Cependant, il me semble que le passage de la promesse fallacieuse au calcul incertain, lisible et débattable est un progrès considérable.

La relation maintenue aux revenus du travail

De nombreux analystes estiment qu’au-delà d’un cycle long de l’emploi (oscillant sur une période de 60 ans), la rareté croissante du travail par rapport à sa demande et la transformation de sa nature fragilisant la possibilité d’évaluer une « contribution productive de chacun » sont des perspectives historiques. De ce fait, ils estiment que la part des revenus relevant de la distribution par rapport aux revenus d’activité continuera à croître, sauf à imaginer un abandon social de vastes couches de population. Il y a un débat complexe sur l’évaluation de la part « de cycle long » et de la part historique de l’impact des changements d’organisation et changements techniques sur le chômage. Si l’on suit les analystes qui estiment nécessaire une part croissante de revenus distributifs, on sera réticent à un système qui resterait assis sur les seuls revenus d’activité. Mais cette critique ne conduit en rien à rejeter la proposition de Thomas Piketty. Elle conduirait simplement à estimer que les revenus distributifs doivent eux aussi être soumis à cotisations et porteurs de droits à revenu différé (dans le même système ou un système juxtaposé).

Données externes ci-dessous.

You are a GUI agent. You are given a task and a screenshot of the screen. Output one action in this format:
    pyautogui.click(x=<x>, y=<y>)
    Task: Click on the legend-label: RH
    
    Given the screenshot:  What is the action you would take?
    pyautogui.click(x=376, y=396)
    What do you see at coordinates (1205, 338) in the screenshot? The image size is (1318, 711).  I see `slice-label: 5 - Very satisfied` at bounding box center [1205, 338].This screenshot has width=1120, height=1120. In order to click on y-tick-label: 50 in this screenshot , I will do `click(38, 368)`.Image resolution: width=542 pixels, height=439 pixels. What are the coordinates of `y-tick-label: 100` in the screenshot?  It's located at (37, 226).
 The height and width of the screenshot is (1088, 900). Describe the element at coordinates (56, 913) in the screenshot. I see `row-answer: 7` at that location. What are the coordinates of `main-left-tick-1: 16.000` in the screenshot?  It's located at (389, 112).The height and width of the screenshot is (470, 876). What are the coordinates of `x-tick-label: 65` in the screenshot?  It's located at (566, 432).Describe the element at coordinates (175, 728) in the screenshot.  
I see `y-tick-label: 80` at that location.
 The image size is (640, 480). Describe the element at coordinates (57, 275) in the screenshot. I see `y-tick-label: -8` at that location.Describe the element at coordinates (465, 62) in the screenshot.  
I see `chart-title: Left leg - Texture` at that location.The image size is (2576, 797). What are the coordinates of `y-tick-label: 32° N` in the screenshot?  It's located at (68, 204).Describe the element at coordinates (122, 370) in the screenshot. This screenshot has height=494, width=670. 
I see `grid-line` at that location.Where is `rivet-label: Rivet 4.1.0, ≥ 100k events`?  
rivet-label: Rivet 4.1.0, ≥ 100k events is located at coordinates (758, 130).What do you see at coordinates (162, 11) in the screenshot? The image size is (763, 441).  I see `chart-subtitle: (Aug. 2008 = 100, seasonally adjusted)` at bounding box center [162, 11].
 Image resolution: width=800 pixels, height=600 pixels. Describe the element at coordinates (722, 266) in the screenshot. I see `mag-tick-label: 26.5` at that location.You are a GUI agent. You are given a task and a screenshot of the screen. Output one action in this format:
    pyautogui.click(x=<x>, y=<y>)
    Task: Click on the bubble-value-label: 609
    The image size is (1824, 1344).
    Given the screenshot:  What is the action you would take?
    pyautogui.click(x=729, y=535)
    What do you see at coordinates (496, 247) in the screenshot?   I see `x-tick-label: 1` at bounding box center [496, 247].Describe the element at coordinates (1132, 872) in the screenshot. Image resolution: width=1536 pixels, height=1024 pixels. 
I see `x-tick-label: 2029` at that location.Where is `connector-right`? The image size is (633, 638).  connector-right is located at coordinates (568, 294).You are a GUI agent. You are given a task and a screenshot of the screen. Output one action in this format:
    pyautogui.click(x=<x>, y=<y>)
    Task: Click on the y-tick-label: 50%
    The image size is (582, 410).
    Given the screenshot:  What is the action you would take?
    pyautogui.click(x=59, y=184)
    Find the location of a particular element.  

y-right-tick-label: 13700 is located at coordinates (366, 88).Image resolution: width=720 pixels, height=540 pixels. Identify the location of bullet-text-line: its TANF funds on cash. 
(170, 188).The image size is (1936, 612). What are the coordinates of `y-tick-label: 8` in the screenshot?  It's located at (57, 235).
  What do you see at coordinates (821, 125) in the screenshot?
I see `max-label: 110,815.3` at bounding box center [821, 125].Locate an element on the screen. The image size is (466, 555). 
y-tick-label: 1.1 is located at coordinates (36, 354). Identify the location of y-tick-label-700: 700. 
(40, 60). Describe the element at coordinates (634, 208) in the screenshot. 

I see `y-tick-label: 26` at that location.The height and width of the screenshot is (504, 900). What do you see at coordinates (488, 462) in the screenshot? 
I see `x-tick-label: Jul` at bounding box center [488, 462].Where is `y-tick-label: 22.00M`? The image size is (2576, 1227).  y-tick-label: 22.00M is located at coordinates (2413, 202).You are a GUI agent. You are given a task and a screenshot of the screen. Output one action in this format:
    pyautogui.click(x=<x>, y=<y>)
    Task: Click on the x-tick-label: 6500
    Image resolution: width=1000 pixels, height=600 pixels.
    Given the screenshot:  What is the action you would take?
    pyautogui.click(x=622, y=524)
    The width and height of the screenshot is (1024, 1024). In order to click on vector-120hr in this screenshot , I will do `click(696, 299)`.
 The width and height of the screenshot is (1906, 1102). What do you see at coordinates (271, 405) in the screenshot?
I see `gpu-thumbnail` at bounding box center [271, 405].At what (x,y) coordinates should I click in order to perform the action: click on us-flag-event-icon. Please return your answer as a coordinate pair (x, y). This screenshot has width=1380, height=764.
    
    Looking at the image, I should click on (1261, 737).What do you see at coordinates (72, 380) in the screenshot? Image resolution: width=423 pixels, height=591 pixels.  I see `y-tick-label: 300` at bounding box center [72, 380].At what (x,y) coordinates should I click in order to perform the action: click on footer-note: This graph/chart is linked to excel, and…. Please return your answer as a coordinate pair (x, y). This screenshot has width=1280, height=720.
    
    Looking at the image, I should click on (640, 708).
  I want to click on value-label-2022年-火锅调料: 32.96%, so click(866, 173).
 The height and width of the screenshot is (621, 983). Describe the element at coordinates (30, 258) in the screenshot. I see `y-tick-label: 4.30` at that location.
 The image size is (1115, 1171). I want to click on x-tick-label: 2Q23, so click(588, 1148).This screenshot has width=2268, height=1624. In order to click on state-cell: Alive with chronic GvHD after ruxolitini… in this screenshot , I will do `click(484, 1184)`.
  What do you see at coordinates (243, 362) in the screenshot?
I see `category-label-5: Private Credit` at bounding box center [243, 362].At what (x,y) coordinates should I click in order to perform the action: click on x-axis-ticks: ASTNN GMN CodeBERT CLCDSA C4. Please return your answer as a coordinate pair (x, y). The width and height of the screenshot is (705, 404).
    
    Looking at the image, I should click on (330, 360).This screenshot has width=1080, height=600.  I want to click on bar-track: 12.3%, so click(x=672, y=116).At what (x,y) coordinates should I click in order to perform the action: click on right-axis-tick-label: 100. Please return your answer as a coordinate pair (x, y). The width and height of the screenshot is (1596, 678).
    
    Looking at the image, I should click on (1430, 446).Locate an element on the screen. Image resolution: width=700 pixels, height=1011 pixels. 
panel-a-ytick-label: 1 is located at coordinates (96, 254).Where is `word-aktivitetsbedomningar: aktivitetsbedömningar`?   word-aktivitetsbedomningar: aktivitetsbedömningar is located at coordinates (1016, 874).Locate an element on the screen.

Le conservatisme institutionnel

L’une des étapes proposées par Thomas Piketty consiste à fondre les régimes complémentaires obligatoires dans le régime général au moins pour la part en dessous du plafond, plafond qu’il recommande de baisser en affirmant qu’il n’appartient pas au système de retraite par répartitition « de gérer l’épargne des super-cadres, dont l’espérance de vie élevée coûte en outre fort cher« . Lorsqu’on suivra cette proposition ou d’autres types d’intégration institutionnelle, il faut s’attendre à des cris variés nous assurant que la valeur inestimable de tel ou tel système est mise en danger et que la qualité sociale n’y survivra pas. A vrai dire, je pense que c’est à ce genre d’argument interdisant de réfléchir à une simplification possible que la qualité sociale risque de ne pas résister.

Donc, tous au débat.

3 commentaires

  • […] sera écouté alors que sur le dossier des retraites, on continue à débattre en ignorant ses propositions. Mais revenons à l’Europe et l’euro, alors que le faux accord au Conseil européen a […]

  • Je pense que la possibilité de partir à la retraite quand on veut serait préjudiciable pour l’économie. En effet, cette dernière dépend du nombre et des activités de la population active. Je pense que bon nombre de travailleurs souhaiteraient partir à la retraite plus tôt que prévu, donc il y aura beaucoup moins de population active.

  • @Julie : Je ne partage pas votre inquiétude. A l’heure actuelle un très grand nombre de personnes arrêtent de travailler plus tôt qu’ils ne le souhaitent, dans de mauvaises conditions (chômage, schémas de pré-retraite, etc.). Qui plus est, le départ d’une personne à la retraite ne signifie pas une personne de moins dans la population active : ce peut être aussi un poste libéré pour des plus jeunes.